-- RECORDS SHOWN start --

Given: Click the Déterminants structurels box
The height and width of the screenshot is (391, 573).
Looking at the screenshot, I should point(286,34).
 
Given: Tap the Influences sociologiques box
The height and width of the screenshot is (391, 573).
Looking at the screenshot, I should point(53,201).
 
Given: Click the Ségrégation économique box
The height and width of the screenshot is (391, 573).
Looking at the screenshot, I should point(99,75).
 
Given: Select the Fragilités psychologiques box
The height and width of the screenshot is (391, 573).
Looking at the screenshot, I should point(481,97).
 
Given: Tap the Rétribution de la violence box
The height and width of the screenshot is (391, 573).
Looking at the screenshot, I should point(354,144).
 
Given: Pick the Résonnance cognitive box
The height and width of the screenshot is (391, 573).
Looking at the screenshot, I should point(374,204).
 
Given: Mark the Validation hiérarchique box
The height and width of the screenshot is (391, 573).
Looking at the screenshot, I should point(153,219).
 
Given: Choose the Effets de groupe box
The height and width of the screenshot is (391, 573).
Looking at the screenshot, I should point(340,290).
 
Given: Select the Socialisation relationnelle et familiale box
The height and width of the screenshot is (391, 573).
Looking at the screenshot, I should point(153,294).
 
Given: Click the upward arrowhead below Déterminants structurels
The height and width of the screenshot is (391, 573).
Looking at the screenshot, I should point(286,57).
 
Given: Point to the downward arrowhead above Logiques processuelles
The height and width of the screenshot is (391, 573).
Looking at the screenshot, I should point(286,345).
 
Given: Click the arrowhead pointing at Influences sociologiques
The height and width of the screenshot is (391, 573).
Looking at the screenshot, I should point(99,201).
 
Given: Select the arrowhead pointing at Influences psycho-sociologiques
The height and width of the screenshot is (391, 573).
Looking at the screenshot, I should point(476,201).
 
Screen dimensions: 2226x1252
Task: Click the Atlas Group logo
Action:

-- RECORDS SHOWN end --

## [WORK TO BE COMPLETED]
Copy out, word for word, the lines of the rows above, starting at the first line and ending at the line that contains "Given: Choose the Effets de groupe box", with both of those lines included.

## [COMPLETE OUTPUT]
Given: Click the Déterminants structurels box
The height and width of the screenshot is (391, 573).
Looking at the screenshot, I should point(286,34).
 
Given: Tap the Influences sociologiques box
The height and width of the screenshot is (391, 573).
Looking at the screenshot, I should point(53,201).
 
Given: Click the Ségrégation économique box
The height and width of the screenshot is (391, 573).
Looking at the screenshot, I should point(99,75).
 
Given: Select the Fragilités psychologiques box
The height and width of the screenshot is (391, 573).
Looking at the screenshot, I should point(481,97).
 
Given: Tap the Rétribution de la violence box
The height and width of the screenshot is (391, 573).
Looking at the screenshot, I should point(354,144).
 
Given: Pick the Résonnance cognitive box
The height and width of the screenshot is (391, 573).
Looking at the screenshot, I should point(374,204).
 
Given: Mark the Validation hiérarchique box
The height and width of the screenshot is (391, 573).
Looking at the screenshot, I should point(153,219).
 
Given: Choose the Effets de groupe box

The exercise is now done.